*** Given data

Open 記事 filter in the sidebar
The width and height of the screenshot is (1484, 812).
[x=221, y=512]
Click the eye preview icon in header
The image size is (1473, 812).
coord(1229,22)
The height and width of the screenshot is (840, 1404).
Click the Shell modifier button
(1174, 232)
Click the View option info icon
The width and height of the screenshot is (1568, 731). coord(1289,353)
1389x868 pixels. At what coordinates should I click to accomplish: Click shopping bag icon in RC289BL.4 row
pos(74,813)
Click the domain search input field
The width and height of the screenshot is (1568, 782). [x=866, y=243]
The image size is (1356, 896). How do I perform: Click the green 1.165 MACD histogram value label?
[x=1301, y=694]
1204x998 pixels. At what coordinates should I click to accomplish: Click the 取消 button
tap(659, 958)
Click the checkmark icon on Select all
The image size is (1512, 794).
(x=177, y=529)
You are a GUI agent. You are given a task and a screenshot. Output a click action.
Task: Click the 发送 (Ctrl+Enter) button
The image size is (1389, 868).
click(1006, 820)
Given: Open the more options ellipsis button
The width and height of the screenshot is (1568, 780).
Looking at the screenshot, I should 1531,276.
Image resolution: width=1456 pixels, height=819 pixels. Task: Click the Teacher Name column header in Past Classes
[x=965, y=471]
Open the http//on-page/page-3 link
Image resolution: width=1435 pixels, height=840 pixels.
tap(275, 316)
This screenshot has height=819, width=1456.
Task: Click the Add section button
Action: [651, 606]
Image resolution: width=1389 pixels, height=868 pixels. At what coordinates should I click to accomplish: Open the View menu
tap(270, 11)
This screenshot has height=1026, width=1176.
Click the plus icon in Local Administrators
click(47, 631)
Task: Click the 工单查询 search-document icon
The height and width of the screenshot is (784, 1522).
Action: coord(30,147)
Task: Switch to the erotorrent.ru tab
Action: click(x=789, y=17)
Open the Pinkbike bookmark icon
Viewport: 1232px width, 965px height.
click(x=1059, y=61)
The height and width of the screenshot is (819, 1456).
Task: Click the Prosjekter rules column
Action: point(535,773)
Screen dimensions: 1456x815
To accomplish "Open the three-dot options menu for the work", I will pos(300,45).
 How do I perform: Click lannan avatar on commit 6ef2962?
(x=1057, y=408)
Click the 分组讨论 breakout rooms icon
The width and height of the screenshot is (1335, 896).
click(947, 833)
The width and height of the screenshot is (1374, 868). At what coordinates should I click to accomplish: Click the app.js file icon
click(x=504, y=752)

******

→ **Work to complete**
Go through the listing and copy each line that includes the string "options".

→ **Written solution**
Given: Open the more options ellipsis button
To accomplish "Open the three-dot options menu for the work", I will pos(300,45).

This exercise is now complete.